Matahari baru saja keluar dari peraduannya, namun pemuda bernama Bagas itu sudah sibuk membantu ibunya menyiapkan dagangan. Ia mencuci beberapa sayur kemudian merebusnya. Ibunya mempersiapkan bumbu-bumbu.
“Buk, ini sudah,” kata Bagas sambil mengangkat sayuran yang sudah direbusnya. Warnanya masih kehijauan tanda kalau Bagas tidak merebusnya lama-lama. Bagas sering melihat acara pertandingan memasak di televisi tetangganya. Katanya jika sayurnya dimasak terlalu lama itu namanya overcooked. Vitaminnya akan hilang. Rasa sayurannya juga menjadi tidak segar.
“Ya, taruh aja di situ,” kata Dirah sambil menunjuk sebuah tampah besar tempat meletakkan sayuran. “Udah sana kamu mandi, emangnya kamu enggak sekolah?” lanjutnya.
Bagas mengangguk kemudian mencuci tangannya.
“Oh iya Gas, itu sekalian bawain kopi buat Bapak. Udah Ibuk buatin,” kata Dirah sambil terus mengulek bumbu yang ada di cobek.

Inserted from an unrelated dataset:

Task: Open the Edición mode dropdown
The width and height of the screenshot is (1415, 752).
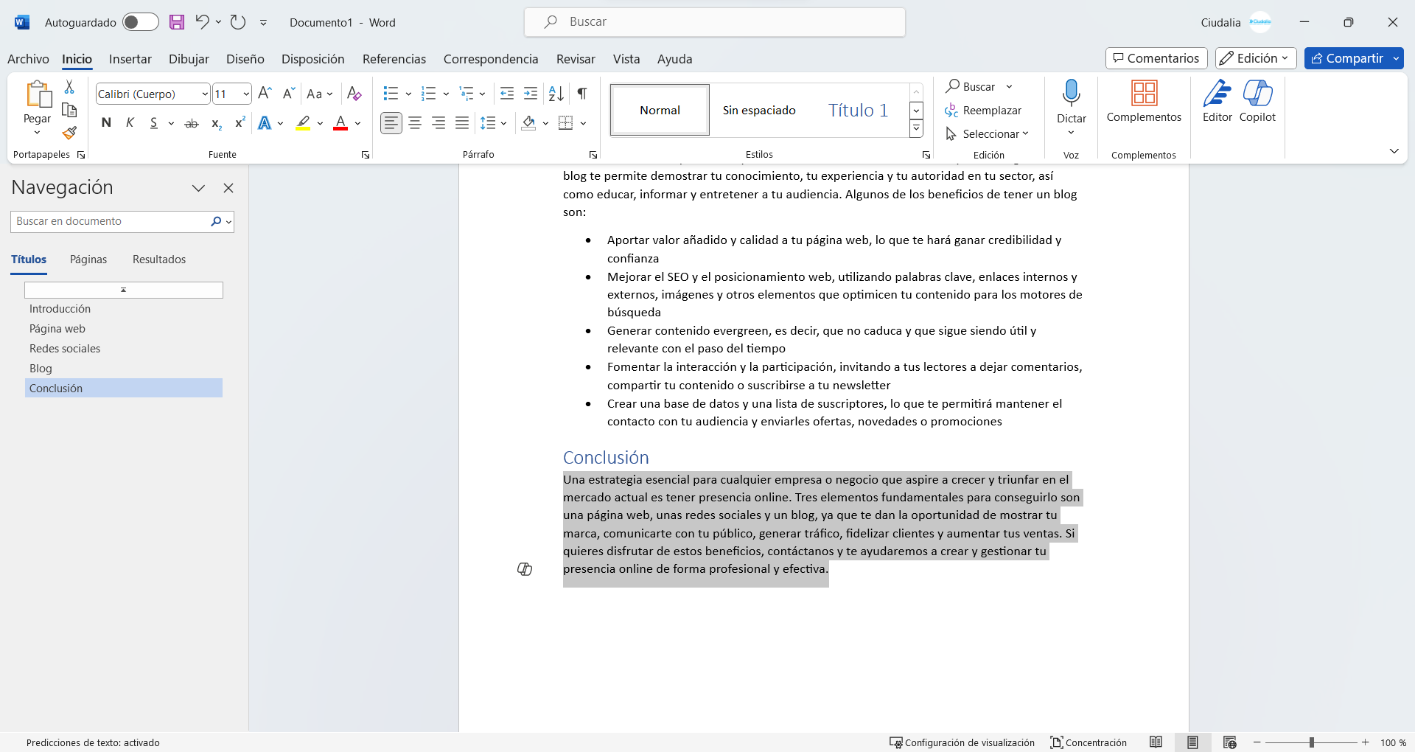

Bagas membawa kopi hitam dengan sepiring singkong rebus ke teras rumah. Di sana Bapaknya sedang asik membersihkan becak.
“Nih Pak, kopinya,” ucap Bagas sambil meletakkan kopi dan singkong yang dibawanya ke atas meja.
“Pahit enggak, Gas?” tanya Pardi sambil terkekeh.
Bagas yang menangkap gurauan Bapaknya seketika menjawab, “Ya pahit, Pak. Kayak hidup kita.” Bagas pun menarik salah satu sudut bibirnya ke atas.
“Huss, kamu nih lho ....” Pardi menggantungkan kalimatnya. Ia berjalan ke arah Bagas kemudian mengambil gelas kopi yang ada di samping anaknya itu.
“Kamu nih lho, kalau ngomong suka bener,” sambung Bagas meneruskan kalimat Bapaknya. Pardi mengacak-acak rambut anaknya. Mereka berdua pun terkekeh.
Bagas tidak jadi mandi, ia memilih duduk dekat Bapaknya. Ada sesuatu yang ingin dibicarakannya. Bagas lalu mengamati becak yang terparkir di depan rumah. Sudah berkarat di beberapa sisinya. Bapak bahkan tidak punya uang yang cukup untuk mengecat ulang becaknya itu.
“Pak, gimana kalau Bagas enggak usah sekolah?”
Pardi yang terbiasa mendengar ucapan anaknya itu menanggapinya dengan santai. Disesapnya lagi kopi hitamnya.
“Kamu enggak lihat Bapak?” tanya Pardi sambil menatap lamat-lamat wajah anaknya yang belum mandi itu.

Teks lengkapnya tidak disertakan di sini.